Esas pérdidas seguramente la atormentaron durante toda su vida. En realidad Frankenstein parece, sí, fruto de las duras experiencias sufridas; pero también, al tiempo, una obra premonitoria, pues el futuro le deparaba a la joven escritora mucha más muerte y dolor aún.
Los muertos, el recuerdo de los muertos, acompañaron a Mary desde su nacimiento hasta el final. Marcando de alguna forma su entera existencia. Tanto es así que cuando, tras su fallecimiento, la familia revisó su escritorio, descubrieron que durante todo el tiempo transcurrido había guardado celosamente mechones de cabello de sus hijos perdidos. Allí guardaba, además, un cuaderno que había compartido con Shelley, una copia de su poema Adonaïs, una pequeña porción de sus cenizas envueltas en papel de seda y los restos de su corazón, que no había ardido totalmente cuando el cadáver del poeta fue cremado en la playa de Viareggio.
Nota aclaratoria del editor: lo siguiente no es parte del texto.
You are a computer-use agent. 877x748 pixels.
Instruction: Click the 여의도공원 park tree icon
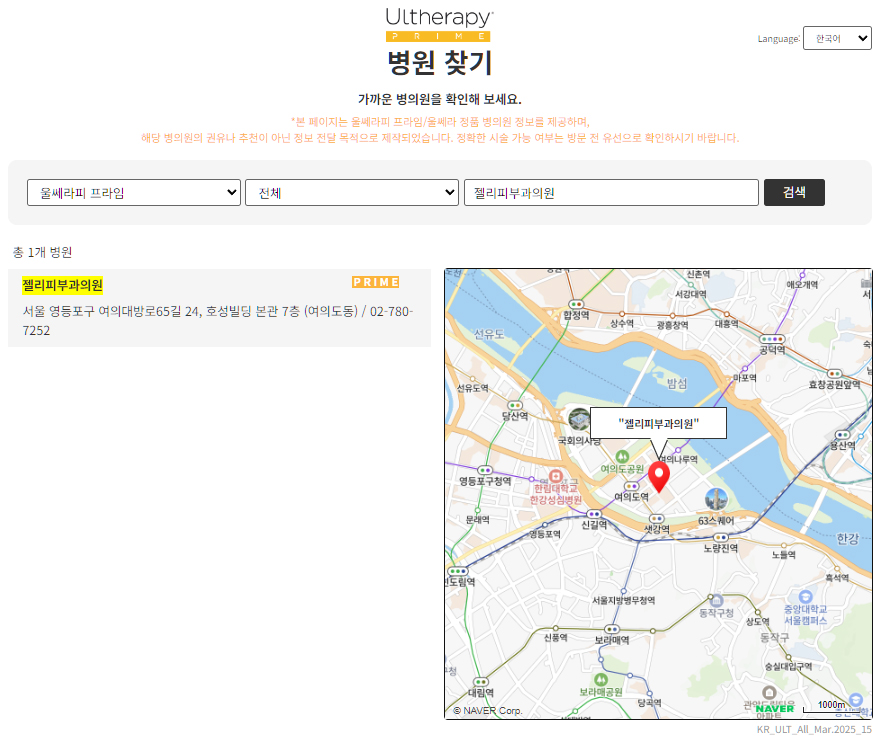click(x=622, y=456)
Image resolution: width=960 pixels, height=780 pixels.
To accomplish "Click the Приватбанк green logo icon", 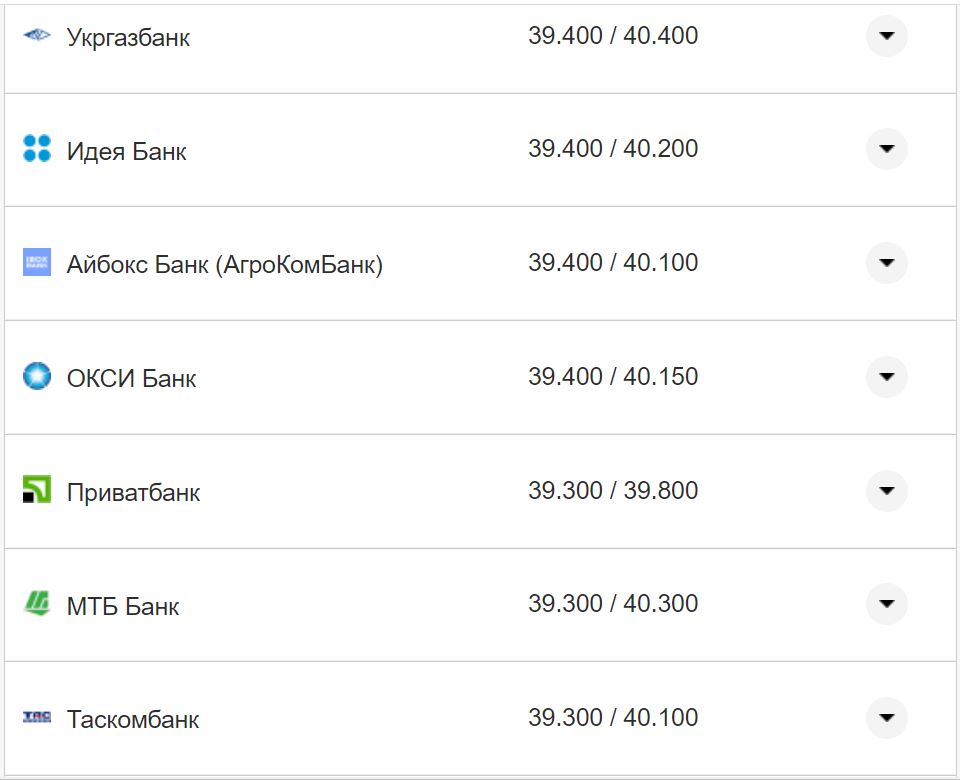I will [36, 490].
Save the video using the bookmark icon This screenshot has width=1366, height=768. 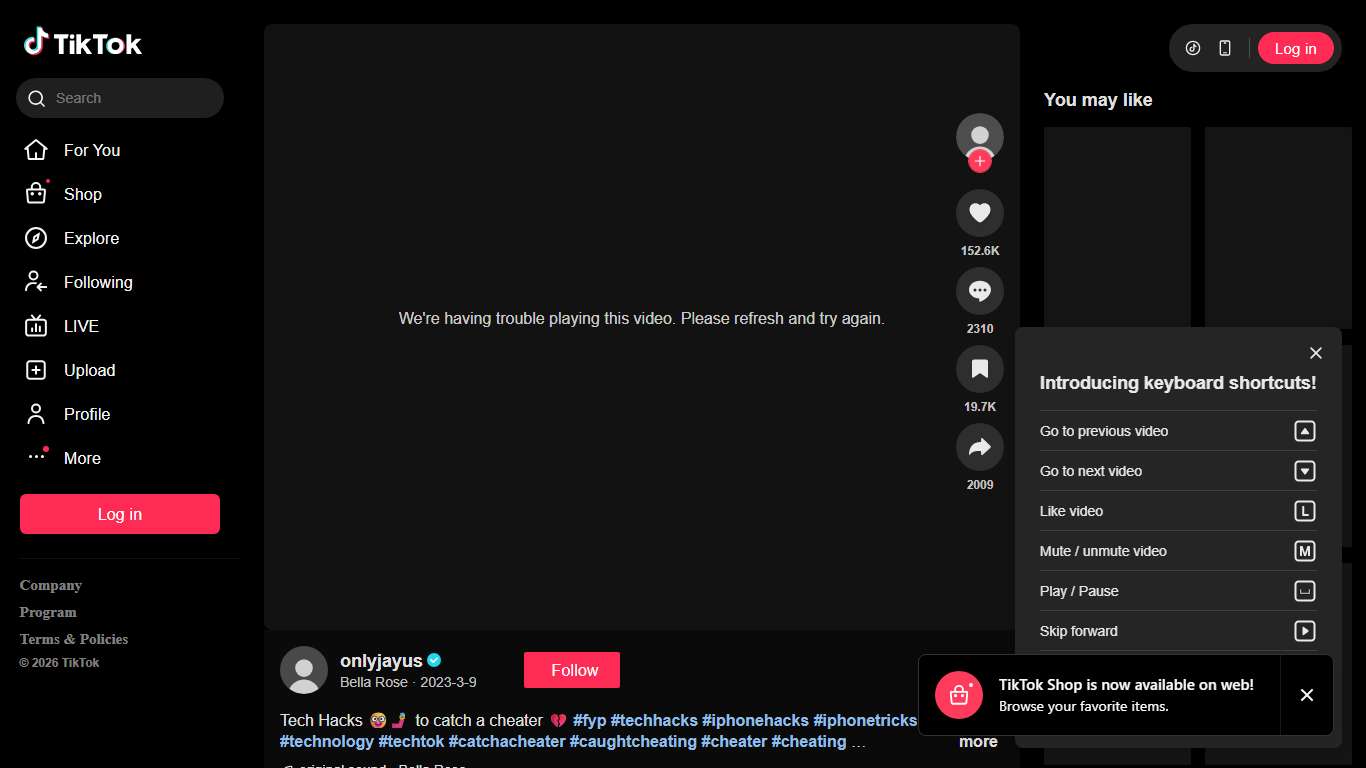click(979, 368)
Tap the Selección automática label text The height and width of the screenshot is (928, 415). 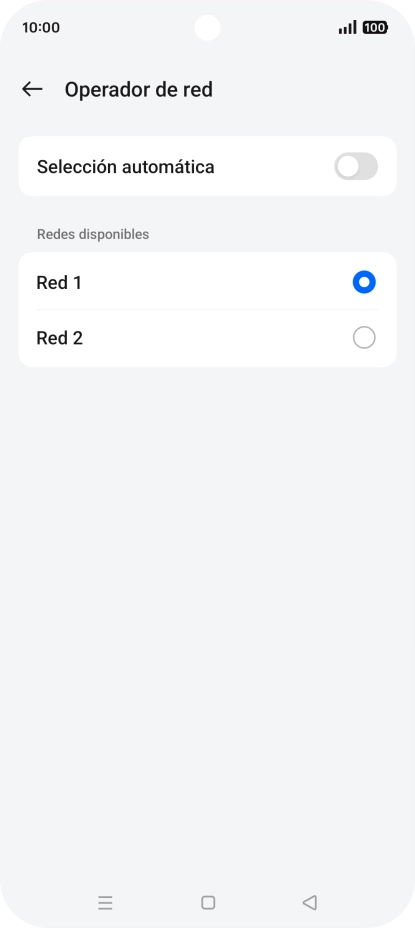point(126,167)
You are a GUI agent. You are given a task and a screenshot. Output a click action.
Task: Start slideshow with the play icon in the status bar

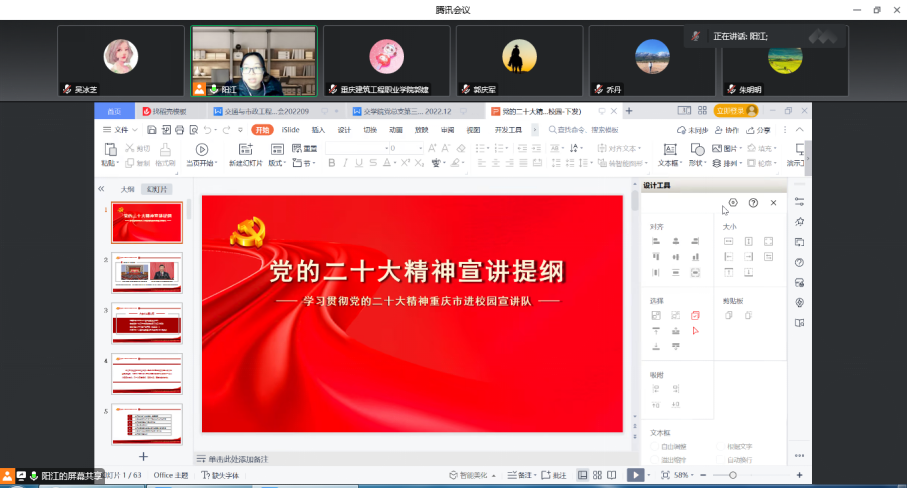click(635, 475)
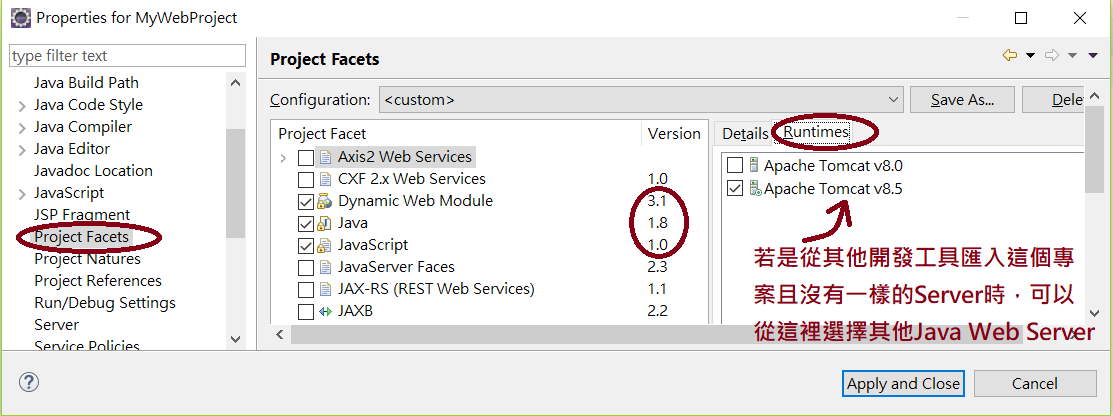The image size is (1113, 416).
Task: Click the type filter text field
Action: click(x=128, y=55)
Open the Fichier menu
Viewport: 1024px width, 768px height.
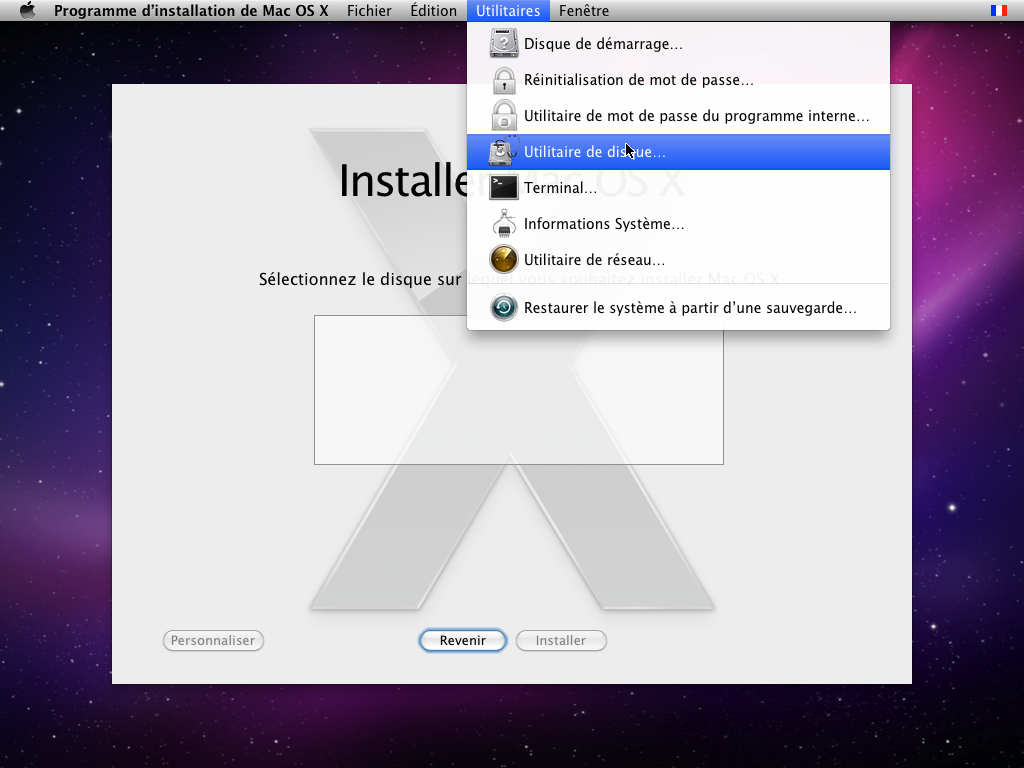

Mary, a su regreso a Inglaterra, tras la muerte de Shelley, hubo de enfrentarse a la desaprobación de una sociedad puritana que no perdonaba su forma de vida ni siquiera después de que hubiese formalizado su estado mediante el matrimonio. Las relaciones sociales y el intercambio cultural, si bien existieron gracias al círculo de amigos de su padre, no podían estar a la altura del cosmopolitismo y sofisticación que había disfrutado en Italia, rodeada de intelectuales liberales. Ella y su forma de entender la moral no encajaban con la mayor parte de la sociedad londinense. De hecho, entre sus amigas había también lesbianas a las que facilitó sus proyectos de vivir juntas en un lugar moralmente menos represor. Tras enviudar y regresar a Londres tuvo varios pretendientes y amantes, pero siempre mantuvo una vida privada discreta y no se volvió a casar.
La Mary de mi relato se siente decepcionada por el género humano, como la Mary real debió de sentirse defraudada por su sociedad e incluso por el propio Shelley. A cuya memoria, a pesar de todo, ella siempre permaneció fiel hasta el punto de hacer grandes esfuerzos para que las obras y biografía del que había sido su marido se publicasen. Es el sino del escritor: sólo nuestras creaciones permanecen junto a nosotros y nos son fieles hasta el final. Y sin embargo mi Mary escoge la vida real en lugar de la fuga de ficción que se le ofrece. Mi Mary no deja de ser una alegoría de la mujer, con su infinita capacidad de perdonar y de seguir ofreciéndose generosamente hasta el final, aun no sintiéndose justamente correspondida. También los personajes femeninos de las obras de la propia Mary solían representar la sensibilidad y la racionalidad, frente a la impulsividad y la brusquedad que encarnaban los hombres.
Su figura me fascina, lo confieso. Vendrá la muerte y tendrá tu rostro no es el único relato que he escrito sobre ella. Su propia vida se diría una parábola, el ejemplo más evidente de cómo el hombre está sujeto a los avatares del destino. Su historia tiene mucho de tragedia griega. Por el mismo motivo, Mary Shelley es un ejemplo paradigmático de cómo el hombre, el hombre de voluntad, logra sobreponerse a los peores envites. Ella constituye un modelo para el resistente: una nave que, aun herida por los duros témpanos, flota y mantiene el rumbo.